Aim of the exercise:
Only the lines holding "холлофайбер" are wanted. Copy every one from the records below.
____ Information supplied
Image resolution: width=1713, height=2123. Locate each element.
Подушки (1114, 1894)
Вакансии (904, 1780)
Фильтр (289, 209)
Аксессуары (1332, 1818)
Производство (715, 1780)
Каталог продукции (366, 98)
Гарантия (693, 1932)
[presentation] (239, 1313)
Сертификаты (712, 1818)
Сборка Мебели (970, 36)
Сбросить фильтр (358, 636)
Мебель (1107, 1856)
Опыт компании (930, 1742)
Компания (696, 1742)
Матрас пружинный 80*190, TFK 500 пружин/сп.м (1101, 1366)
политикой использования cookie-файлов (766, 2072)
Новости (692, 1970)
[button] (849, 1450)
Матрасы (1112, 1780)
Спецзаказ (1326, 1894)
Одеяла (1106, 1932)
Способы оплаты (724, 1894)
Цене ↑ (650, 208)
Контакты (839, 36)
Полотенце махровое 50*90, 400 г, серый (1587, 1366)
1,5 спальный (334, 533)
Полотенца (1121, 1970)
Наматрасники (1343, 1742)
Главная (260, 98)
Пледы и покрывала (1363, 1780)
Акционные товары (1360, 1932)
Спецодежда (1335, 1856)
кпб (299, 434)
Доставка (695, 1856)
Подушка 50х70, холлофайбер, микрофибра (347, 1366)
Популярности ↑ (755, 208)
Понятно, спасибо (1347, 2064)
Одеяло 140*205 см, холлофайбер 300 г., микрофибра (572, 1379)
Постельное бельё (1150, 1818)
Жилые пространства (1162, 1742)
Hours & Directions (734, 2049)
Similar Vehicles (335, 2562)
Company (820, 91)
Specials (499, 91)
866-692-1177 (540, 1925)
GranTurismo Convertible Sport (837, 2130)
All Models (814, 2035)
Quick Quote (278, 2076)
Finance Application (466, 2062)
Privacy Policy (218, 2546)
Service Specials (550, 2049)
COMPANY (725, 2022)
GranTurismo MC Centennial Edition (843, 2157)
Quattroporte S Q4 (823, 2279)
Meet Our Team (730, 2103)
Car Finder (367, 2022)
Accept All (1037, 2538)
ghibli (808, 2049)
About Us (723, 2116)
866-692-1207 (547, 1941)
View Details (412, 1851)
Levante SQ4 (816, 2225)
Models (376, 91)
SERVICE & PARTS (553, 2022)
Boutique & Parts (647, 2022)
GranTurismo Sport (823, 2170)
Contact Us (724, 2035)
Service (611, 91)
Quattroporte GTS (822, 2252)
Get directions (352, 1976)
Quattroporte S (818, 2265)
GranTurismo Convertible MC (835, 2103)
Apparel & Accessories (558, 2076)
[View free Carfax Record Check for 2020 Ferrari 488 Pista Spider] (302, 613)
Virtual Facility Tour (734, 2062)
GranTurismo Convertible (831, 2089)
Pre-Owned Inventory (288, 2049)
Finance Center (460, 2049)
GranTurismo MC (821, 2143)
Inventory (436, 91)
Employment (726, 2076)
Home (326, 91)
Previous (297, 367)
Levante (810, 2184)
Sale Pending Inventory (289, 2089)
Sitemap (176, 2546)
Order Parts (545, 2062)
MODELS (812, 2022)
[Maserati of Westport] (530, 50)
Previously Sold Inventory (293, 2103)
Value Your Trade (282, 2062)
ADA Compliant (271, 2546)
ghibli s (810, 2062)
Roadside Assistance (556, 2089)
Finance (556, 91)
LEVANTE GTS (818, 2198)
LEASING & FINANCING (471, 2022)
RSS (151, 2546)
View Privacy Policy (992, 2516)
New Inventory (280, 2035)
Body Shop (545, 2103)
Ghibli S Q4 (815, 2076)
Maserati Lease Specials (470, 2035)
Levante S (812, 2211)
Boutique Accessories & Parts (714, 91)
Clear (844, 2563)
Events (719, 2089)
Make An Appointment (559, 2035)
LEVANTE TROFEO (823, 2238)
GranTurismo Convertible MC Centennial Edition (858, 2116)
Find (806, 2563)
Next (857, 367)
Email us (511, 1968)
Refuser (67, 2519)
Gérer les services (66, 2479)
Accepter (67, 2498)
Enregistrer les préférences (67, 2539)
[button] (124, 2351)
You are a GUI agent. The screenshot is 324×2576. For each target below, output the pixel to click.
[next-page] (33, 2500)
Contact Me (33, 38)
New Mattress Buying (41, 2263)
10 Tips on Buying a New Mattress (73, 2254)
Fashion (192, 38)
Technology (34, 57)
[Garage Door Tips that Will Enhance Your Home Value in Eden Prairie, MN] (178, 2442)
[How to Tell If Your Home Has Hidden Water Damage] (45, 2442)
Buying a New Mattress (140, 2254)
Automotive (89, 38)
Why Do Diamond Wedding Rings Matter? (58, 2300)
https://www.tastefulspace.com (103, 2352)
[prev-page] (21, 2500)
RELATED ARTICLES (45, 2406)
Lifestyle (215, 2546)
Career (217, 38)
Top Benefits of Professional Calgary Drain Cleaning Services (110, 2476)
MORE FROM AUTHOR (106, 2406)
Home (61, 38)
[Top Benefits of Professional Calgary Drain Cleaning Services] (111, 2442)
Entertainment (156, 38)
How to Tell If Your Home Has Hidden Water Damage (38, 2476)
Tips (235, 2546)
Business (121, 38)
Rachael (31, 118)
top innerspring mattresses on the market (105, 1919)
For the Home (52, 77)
________
Solution to the problem:
Подушка 50х70, холлофайбер, микрофибра (347, 1366)
Одеяло 140*205 см, холлофайбер 300 г., микрофибра (572, 1379)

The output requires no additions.